* WORK ORDER: Search the entries below for the string "Toggle" and copy the lines that hold it.

══ THE DATA ══

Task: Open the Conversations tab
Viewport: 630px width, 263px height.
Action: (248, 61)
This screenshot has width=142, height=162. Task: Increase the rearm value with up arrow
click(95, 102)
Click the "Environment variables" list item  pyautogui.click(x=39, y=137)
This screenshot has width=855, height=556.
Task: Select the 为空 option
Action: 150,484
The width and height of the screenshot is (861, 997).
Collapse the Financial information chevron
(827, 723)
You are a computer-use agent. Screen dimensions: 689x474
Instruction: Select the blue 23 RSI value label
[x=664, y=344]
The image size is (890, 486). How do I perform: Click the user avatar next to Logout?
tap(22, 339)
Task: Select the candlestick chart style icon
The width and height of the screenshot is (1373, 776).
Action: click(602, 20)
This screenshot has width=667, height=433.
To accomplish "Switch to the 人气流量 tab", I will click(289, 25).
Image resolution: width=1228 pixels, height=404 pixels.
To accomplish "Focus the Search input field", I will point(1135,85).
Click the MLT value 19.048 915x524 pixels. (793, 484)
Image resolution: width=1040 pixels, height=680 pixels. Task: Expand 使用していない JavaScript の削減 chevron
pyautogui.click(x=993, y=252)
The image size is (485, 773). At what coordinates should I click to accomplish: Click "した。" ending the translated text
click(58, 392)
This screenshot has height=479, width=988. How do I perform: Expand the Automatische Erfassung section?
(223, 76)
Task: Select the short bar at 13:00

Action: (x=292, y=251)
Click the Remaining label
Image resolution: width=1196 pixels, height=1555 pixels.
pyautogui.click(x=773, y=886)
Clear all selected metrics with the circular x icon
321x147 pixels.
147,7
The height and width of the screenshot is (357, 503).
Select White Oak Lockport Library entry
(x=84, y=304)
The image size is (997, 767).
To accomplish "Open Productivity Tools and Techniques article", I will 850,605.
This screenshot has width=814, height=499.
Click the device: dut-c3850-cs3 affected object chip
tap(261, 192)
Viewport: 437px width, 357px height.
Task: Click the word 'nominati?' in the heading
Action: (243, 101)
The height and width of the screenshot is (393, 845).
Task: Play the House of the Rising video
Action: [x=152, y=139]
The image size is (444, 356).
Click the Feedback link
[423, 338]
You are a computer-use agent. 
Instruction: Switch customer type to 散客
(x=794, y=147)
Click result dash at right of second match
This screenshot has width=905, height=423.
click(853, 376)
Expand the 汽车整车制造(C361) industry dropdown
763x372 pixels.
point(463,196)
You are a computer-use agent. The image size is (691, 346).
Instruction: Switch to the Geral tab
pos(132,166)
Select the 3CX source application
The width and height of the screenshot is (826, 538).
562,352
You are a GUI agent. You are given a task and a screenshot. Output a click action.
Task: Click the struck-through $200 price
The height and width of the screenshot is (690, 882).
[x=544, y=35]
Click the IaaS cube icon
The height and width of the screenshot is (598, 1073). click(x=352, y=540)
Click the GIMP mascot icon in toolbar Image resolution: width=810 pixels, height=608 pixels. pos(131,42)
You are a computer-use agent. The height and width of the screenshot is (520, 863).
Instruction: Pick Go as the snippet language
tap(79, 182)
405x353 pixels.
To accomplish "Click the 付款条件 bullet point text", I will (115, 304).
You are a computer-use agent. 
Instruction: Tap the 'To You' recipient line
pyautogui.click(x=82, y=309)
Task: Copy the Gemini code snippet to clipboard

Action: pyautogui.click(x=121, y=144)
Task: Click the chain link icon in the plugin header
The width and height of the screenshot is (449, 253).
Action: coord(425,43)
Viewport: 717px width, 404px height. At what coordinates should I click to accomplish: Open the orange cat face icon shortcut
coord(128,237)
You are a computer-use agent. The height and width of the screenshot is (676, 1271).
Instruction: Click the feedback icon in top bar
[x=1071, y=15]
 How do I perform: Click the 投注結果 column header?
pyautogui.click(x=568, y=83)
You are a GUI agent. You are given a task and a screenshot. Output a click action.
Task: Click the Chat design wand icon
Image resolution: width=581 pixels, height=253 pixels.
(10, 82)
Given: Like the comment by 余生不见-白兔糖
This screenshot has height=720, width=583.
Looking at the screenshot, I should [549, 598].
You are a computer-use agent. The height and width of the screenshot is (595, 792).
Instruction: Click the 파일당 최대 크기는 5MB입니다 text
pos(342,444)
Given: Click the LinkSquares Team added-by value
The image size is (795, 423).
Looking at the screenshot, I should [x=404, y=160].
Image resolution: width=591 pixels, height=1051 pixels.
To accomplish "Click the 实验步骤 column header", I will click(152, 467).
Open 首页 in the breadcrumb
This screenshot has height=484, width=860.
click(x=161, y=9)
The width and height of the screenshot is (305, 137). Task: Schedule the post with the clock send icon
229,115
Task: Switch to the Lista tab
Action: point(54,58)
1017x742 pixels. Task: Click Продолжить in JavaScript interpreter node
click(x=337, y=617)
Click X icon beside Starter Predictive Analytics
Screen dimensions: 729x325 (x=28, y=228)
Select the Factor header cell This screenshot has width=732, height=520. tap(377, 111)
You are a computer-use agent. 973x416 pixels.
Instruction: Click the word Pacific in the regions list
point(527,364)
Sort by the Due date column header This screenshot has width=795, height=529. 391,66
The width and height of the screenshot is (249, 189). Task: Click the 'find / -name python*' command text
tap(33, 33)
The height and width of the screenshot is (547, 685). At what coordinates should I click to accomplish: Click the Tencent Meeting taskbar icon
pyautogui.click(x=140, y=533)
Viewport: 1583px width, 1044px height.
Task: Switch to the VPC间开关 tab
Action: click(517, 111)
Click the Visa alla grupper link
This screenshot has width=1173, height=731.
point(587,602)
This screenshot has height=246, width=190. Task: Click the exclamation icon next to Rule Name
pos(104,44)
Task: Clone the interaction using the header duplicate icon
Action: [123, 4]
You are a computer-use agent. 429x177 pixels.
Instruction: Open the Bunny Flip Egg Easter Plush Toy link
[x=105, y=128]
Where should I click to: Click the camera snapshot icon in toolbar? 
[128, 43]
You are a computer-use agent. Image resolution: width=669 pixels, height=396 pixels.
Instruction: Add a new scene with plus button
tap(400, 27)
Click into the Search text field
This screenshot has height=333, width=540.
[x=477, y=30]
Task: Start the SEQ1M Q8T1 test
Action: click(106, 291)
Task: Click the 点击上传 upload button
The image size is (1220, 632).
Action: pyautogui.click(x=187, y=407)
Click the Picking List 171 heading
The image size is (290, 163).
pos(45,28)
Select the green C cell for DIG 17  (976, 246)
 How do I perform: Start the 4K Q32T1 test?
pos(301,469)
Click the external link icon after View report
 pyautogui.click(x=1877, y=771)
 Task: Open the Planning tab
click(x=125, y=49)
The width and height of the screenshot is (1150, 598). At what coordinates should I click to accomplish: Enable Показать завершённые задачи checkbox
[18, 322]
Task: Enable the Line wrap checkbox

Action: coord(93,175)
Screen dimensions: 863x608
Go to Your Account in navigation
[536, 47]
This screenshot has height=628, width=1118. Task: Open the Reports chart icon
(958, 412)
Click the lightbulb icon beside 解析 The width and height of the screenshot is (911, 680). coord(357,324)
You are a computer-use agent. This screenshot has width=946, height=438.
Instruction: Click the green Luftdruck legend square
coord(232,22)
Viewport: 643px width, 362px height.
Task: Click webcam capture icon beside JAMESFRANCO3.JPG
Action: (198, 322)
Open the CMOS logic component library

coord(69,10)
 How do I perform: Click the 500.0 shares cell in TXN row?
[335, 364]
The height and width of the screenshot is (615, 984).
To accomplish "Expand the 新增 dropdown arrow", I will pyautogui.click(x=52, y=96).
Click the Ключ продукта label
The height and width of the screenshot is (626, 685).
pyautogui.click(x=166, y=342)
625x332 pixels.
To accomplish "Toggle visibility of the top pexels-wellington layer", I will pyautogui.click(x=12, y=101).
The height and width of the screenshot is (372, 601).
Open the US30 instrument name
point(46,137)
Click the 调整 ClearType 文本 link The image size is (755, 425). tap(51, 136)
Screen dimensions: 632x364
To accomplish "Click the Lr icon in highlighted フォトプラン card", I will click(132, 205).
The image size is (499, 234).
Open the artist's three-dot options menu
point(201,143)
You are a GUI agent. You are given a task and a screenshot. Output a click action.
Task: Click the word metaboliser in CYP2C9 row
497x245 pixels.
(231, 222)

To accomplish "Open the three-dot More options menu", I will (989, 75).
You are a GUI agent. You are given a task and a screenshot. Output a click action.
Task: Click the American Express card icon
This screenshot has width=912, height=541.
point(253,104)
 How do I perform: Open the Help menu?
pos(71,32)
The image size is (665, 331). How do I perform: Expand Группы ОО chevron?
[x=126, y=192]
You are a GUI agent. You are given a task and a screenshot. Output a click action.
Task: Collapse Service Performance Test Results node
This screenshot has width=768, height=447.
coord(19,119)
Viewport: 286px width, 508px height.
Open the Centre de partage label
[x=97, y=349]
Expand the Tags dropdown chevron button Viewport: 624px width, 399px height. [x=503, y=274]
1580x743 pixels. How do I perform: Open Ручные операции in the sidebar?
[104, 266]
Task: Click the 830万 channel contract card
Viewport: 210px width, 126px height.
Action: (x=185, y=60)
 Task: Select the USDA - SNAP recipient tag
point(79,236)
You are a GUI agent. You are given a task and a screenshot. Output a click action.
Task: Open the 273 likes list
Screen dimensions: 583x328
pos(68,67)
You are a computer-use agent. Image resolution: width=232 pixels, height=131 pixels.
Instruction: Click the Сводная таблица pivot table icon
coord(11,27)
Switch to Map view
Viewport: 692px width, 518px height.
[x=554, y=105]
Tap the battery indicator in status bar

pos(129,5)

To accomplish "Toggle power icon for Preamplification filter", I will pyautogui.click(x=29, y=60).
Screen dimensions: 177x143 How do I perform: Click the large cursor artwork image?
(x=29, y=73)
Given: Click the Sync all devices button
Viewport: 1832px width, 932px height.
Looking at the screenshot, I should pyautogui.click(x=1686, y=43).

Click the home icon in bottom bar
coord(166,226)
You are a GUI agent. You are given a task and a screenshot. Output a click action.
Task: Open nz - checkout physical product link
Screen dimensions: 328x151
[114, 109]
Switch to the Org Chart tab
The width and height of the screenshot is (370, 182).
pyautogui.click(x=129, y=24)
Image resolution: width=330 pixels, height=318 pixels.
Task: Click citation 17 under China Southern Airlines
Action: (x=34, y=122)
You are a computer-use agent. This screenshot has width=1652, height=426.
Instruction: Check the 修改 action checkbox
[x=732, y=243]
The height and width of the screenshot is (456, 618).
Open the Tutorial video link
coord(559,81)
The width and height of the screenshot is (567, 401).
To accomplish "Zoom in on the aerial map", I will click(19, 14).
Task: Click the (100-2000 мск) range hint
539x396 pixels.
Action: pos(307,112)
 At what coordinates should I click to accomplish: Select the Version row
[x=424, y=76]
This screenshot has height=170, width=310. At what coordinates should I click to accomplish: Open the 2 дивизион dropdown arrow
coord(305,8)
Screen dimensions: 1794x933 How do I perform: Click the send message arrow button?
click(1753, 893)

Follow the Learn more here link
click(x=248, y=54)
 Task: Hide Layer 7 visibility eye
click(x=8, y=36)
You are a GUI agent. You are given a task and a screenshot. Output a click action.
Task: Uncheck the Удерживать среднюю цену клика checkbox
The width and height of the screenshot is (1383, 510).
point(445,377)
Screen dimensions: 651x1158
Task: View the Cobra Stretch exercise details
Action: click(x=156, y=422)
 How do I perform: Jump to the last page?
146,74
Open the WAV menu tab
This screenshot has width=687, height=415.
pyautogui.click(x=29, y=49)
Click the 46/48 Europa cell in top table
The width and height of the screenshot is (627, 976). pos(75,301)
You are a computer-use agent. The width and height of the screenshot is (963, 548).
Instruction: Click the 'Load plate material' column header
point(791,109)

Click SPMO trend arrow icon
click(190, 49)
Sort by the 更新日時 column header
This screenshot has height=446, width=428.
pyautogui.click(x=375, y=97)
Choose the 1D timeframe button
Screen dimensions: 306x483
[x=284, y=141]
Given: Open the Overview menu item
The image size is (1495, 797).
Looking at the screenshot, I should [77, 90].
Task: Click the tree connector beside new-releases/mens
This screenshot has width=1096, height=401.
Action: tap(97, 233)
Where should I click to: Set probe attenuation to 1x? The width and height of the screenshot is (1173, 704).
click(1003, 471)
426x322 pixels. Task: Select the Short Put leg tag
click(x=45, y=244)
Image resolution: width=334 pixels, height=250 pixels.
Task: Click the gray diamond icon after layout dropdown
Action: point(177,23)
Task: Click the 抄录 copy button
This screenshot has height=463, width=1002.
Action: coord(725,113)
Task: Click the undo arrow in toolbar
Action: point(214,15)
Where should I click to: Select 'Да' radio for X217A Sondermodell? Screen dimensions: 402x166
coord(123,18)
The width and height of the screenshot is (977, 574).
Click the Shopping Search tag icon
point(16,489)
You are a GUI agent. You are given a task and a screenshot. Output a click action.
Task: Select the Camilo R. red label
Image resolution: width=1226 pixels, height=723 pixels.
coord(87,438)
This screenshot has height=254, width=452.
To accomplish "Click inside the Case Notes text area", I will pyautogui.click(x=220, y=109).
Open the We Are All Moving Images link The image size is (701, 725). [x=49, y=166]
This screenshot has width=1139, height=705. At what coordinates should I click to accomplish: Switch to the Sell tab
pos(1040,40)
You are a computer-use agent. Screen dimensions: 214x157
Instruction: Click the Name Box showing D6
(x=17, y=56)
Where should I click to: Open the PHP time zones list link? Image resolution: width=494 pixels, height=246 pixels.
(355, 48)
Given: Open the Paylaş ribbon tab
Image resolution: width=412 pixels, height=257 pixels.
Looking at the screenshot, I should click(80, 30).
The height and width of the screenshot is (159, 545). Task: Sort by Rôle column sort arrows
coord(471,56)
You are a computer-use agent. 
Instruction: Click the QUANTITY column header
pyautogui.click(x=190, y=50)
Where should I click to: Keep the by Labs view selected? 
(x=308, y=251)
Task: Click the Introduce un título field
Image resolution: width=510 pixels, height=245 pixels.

═══

* SOLUTION TO THE PROBLEM:
To accomplish "Toggle visibility of the top pexels-wellington layer", I will pyautogui.click(x=12, y=101).
To accomplish "Toggle power icon for Preamplification filter", I will pyautogui.click(x=29, y=60).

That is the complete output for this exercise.